With her son she conceived the project of seeking a political alliance and military support to regain the power that is their due. Sahaba and Abdelmalik went to Istanbul to address the Ottoman sultan, Mourad III newly ascended to the throne. Indeed, Sahaba was a friend of Nurbanu Sultan, the widow of Selim II and the mother of Sultan Murad III. Abdelmalik strongly insisted on this sovereign to obtain that he put at his disposal a Turkish army with which he would go to Morocco to strip his nephew of the crown. Murad III received this proposal with anger and refused to favor such a design. However, Sahaba and her son Abdelmalik remained in the Ottoman capital until they found a solution to this problem. A solution quickly presented itself, that same year, in 1574, the Ottoman sultan fought against the Spanish occupiers to regain control of Tunisia. He sent missives to his governors in Algiers and Tripoli ordering them to dispatch ships that could support him in this conflict. The two Saadian brothers Abdelmalik and Ahmad also decided to participate in the sultan's defensive operation by leading one of the ships leaving Algiers. Tunisia was reconquered, and Sahaba was the first to be aware of the Ottoman victory against the Spanish and was in turn the first to announce this victory to the Ottoman sultan. Fine diplomat, bringing the message of victory over the Spanish, to which his son contributed, she asked simultaneously that the latter support Abdelmalik in his struggle for power against Abu Abdallah Mohammed II. Without hesitation, this time, the Ottoman sultan ordered his governor of Algiers to equip Abdelmalek with men and horses.

The sultan having granted this request, Sahaba and her son Abdelmalik, went back to Algiers where his son gave the inhabitants of this city the letter in which the sultan ordered them to leave with him, and help him reconquer the throne. The Algerians asked Abdelmalik to pay them their balance, he asked them to give him credit until the expedition was completed, but it was agreed that he give, at each stage, a sum of 10,000 coins to the Turkish army which he took with him and which consisted of 4000 men. According to the Dorret commentary, Abdelmalek would have asked the Bey of Algiers for only a weak escort to accompany him to the Moroccan border, request to which the Bey acceded.

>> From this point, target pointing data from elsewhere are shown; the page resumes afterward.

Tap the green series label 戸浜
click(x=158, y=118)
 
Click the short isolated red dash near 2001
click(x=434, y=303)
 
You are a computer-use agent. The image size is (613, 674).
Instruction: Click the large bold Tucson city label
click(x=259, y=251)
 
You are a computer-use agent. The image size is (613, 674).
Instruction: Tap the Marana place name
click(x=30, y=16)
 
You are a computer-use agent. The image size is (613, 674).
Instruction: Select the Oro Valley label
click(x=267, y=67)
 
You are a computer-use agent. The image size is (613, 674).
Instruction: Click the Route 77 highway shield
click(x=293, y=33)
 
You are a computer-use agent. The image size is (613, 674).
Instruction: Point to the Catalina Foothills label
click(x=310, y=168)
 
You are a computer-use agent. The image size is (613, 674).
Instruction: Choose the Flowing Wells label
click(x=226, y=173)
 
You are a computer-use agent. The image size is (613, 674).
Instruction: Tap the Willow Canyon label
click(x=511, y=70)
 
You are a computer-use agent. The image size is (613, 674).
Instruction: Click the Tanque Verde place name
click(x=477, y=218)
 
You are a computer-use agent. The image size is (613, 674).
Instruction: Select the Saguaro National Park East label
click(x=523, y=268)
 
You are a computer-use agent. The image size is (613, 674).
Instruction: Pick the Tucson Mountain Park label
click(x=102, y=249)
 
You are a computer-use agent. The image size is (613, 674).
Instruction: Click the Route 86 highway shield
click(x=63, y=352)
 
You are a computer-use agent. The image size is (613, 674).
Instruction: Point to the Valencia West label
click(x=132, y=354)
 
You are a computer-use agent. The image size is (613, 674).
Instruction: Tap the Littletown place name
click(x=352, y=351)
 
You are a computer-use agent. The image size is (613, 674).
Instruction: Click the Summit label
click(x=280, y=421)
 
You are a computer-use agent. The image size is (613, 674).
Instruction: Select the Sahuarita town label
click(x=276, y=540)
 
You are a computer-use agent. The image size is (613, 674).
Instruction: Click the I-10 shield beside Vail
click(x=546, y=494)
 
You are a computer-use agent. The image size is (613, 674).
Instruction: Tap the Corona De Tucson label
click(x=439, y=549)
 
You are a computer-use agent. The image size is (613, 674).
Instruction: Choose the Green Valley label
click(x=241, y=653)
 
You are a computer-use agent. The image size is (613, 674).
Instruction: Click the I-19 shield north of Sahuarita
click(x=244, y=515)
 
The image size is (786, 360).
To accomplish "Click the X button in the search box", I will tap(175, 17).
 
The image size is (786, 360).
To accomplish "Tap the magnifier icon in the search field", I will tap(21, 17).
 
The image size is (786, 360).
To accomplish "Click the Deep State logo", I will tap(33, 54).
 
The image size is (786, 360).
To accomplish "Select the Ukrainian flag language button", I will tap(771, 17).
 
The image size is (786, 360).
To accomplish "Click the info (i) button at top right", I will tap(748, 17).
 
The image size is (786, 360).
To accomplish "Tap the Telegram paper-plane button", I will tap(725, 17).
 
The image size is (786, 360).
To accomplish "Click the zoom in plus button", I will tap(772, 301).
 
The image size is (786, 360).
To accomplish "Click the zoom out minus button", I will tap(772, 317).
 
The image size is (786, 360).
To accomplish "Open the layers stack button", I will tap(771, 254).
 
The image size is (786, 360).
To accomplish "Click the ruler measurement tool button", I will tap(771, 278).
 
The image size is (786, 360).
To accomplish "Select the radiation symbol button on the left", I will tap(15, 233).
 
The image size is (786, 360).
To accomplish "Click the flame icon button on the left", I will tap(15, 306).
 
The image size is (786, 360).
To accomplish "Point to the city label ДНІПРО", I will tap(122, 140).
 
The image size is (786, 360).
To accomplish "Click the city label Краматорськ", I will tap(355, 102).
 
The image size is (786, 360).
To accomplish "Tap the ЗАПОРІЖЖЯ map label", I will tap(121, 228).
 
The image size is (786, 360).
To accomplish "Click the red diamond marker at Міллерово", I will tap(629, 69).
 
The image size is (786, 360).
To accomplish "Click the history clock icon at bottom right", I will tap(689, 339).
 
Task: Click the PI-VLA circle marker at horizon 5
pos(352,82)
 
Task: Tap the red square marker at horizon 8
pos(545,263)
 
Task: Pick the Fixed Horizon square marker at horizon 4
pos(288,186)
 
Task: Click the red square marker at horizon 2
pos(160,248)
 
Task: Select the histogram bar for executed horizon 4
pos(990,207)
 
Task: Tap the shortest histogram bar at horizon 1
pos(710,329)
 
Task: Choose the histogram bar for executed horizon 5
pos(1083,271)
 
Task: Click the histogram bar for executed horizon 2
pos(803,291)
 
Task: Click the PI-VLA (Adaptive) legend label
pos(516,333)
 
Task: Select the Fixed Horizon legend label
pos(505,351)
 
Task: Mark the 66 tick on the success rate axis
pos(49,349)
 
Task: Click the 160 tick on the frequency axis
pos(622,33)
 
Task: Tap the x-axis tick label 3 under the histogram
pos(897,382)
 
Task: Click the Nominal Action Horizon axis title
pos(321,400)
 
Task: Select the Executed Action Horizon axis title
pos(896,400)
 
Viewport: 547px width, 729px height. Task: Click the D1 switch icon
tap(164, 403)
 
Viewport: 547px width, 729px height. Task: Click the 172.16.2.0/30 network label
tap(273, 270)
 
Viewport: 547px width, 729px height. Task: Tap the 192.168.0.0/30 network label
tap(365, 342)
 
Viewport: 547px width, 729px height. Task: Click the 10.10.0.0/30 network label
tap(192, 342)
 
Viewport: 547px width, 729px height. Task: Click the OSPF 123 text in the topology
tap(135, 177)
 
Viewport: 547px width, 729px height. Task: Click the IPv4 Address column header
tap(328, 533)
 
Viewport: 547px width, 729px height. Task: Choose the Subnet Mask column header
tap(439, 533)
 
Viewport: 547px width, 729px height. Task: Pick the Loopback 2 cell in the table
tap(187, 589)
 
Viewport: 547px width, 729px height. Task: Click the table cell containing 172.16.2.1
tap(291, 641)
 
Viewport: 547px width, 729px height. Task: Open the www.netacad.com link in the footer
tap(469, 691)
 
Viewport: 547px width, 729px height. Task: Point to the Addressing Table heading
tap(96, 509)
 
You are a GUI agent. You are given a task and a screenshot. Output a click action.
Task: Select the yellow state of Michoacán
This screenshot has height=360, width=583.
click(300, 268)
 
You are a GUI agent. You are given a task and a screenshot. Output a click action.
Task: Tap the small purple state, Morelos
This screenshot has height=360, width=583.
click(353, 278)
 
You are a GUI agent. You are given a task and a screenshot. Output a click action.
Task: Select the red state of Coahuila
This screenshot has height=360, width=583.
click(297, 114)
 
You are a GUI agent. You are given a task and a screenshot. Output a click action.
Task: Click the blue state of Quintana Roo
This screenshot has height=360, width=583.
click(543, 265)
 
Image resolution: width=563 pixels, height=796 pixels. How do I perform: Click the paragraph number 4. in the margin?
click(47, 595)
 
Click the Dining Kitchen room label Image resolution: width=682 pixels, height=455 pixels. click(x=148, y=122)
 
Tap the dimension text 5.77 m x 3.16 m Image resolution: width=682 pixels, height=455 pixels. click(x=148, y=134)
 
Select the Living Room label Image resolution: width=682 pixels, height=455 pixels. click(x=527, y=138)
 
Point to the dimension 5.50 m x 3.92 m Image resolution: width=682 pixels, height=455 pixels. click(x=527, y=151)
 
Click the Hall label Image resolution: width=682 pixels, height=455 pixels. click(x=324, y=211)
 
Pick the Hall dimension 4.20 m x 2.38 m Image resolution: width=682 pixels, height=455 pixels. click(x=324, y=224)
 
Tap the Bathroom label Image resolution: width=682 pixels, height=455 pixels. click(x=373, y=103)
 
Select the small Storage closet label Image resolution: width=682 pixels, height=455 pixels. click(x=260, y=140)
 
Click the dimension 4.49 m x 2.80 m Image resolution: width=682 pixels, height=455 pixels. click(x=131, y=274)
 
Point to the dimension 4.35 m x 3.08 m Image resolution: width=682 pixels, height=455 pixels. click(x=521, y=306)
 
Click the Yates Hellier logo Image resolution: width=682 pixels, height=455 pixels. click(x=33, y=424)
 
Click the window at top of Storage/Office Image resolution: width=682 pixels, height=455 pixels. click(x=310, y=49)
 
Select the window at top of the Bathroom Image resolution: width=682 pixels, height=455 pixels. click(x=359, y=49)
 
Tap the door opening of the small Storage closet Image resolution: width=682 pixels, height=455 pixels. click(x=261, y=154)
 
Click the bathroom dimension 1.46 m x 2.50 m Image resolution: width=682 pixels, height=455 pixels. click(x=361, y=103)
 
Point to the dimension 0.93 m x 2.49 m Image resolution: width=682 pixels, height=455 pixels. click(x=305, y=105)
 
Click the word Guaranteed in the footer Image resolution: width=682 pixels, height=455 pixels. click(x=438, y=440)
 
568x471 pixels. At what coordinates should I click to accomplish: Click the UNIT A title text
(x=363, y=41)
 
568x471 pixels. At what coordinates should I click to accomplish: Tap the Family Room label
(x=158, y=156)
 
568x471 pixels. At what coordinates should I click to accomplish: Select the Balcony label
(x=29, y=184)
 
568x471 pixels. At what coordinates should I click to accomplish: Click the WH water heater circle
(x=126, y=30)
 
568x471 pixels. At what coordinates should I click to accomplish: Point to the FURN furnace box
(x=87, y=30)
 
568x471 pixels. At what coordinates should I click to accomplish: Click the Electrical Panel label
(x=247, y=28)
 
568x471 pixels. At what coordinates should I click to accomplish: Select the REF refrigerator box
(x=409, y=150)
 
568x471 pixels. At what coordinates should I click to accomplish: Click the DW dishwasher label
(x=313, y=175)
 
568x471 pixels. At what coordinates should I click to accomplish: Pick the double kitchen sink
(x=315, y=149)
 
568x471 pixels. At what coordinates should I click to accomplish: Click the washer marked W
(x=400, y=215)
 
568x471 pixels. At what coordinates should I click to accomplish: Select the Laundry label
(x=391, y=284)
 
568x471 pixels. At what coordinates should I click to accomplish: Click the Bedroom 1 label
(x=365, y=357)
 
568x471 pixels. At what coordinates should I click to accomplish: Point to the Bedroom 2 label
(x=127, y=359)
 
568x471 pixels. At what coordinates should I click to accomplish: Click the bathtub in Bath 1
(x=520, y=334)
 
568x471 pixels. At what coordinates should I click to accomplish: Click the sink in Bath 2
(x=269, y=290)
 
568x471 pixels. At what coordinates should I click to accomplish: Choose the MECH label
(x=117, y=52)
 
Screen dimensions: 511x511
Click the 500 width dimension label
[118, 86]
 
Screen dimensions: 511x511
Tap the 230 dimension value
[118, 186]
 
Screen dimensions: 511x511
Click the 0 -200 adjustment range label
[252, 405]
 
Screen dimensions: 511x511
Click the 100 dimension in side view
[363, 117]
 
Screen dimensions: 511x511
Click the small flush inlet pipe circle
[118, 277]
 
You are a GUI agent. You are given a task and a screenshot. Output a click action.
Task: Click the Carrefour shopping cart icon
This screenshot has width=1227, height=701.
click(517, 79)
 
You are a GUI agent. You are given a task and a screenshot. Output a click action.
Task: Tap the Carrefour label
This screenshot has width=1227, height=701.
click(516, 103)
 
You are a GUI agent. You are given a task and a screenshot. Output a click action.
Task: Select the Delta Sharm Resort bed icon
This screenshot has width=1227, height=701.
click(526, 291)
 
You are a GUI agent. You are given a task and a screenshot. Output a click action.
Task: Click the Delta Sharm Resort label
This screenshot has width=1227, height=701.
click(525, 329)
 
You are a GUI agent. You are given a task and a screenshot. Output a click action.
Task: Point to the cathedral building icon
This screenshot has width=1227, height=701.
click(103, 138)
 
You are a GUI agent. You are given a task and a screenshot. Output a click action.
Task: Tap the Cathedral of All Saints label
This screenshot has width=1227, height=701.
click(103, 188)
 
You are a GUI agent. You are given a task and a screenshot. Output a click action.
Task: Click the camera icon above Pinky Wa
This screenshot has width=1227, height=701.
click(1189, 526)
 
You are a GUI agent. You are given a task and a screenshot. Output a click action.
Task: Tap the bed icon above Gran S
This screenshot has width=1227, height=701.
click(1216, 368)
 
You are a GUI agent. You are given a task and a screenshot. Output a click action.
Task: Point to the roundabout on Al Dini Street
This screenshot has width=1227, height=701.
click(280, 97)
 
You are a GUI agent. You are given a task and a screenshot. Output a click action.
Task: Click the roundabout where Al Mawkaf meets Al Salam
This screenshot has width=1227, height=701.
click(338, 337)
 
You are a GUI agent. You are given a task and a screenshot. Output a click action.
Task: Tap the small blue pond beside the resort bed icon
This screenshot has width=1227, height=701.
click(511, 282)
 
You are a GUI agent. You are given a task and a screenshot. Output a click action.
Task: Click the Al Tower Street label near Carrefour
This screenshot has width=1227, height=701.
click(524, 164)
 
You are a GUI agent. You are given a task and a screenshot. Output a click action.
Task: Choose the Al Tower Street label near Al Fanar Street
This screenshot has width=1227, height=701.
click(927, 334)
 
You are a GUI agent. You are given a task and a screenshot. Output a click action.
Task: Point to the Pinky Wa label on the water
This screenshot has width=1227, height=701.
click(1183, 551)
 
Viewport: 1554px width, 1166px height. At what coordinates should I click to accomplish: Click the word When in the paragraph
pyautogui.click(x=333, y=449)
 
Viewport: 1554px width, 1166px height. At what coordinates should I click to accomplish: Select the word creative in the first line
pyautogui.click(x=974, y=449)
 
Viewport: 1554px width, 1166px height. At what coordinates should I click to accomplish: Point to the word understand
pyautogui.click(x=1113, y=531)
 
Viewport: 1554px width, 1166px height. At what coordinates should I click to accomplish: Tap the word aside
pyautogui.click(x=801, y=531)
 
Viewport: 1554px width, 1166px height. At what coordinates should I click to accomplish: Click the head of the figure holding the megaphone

After which Abdelmalik overthrew his nephew in 1576 and was proclaimed sultan of Morocco.

== Descendants ==
Sahaba and Mohammed al-Shaykh had several children:

- Abd al-Mumin al-Sâadi; he was assassinated in Tlemcen in 1572. He married the Sayyida Oum Daoud al-Ghâzi of Tidli. Their child is Prince Daoud al-Saadi;
- Lalla Aicha al-Sâadiya, born in 1533;
- Lalla Fatima Zahra al-Sâadiya, born 1537. She is buried at the Saadian Tombs in Marrakesh;
- Sultan Abu Marwan Abd al-Malik; he married Zahara bint Agi Morato the daughter of Haci Murad the Ottoman governor of Médéa. After the death of her husband during the Battle of Alcácer Quibir, Zahara remarried Hassan Pasha, governor general of Algeria and then Kapudan Pasha.